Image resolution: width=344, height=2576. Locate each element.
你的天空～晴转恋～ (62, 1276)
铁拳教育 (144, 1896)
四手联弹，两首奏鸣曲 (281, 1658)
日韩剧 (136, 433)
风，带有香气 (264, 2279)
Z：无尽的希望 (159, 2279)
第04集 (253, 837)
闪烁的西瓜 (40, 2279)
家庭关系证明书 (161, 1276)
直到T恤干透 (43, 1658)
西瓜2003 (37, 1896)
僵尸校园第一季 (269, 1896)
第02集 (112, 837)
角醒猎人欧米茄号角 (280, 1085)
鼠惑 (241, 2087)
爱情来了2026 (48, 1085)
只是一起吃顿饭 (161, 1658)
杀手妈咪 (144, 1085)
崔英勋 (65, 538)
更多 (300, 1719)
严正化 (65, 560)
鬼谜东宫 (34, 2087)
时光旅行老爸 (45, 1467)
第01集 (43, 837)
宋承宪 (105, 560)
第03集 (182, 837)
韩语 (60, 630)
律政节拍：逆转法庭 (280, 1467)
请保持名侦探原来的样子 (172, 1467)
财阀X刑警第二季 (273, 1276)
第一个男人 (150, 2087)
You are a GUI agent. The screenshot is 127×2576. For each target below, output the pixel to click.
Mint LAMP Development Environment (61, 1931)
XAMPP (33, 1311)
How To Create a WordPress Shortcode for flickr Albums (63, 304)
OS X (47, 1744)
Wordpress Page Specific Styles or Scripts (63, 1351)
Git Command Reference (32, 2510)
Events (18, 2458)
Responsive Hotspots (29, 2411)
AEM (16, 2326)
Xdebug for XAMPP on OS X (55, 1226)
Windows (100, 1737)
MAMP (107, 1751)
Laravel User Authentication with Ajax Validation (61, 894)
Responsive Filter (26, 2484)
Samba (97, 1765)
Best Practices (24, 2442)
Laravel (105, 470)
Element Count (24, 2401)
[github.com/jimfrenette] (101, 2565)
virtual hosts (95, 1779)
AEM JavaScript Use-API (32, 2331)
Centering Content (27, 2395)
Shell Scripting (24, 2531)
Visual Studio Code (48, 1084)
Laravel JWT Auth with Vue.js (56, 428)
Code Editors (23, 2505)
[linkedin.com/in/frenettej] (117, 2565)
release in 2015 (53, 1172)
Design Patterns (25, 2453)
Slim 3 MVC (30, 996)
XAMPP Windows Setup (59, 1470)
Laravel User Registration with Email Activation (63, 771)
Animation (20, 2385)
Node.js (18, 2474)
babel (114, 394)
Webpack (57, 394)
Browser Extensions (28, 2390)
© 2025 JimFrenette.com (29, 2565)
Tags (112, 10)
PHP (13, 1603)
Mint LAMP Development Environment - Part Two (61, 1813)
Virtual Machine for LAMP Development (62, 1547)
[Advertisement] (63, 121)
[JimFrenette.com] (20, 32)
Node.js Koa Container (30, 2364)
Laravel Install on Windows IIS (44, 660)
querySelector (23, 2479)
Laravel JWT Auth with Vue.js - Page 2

※

_Assignment_
Above are the lines; repeat exactly the ones from the line containing "只是一起吃顿饭 (161, 1658)" down to the line containing "You are a GUI", both inclusive.

_Task output_
只是一起吃顿饭 (161, 1658)
杀手妈咪 (144, 1085)
崔英勋 (65, 538)
更多 (300, 1719)
严正化 (65, 560)
鬼谜东宫 (34, 2087)
时光旅行老爸 (45, 1467)
第01集 (43, 837)
宋承宪 (105, 560)
第03集 (182, 837)
韩语 (60, 630)
律政节拍：逆转法庭 (280, 1467)
请保持名侦探原来的样子 (172, 1467)
财阀X刑警第二季 (273, 1276)
第一个男人 (150, 2087)
You are a GUI agent. The screenshot is 127×2576. For each target below, output the pixel to click.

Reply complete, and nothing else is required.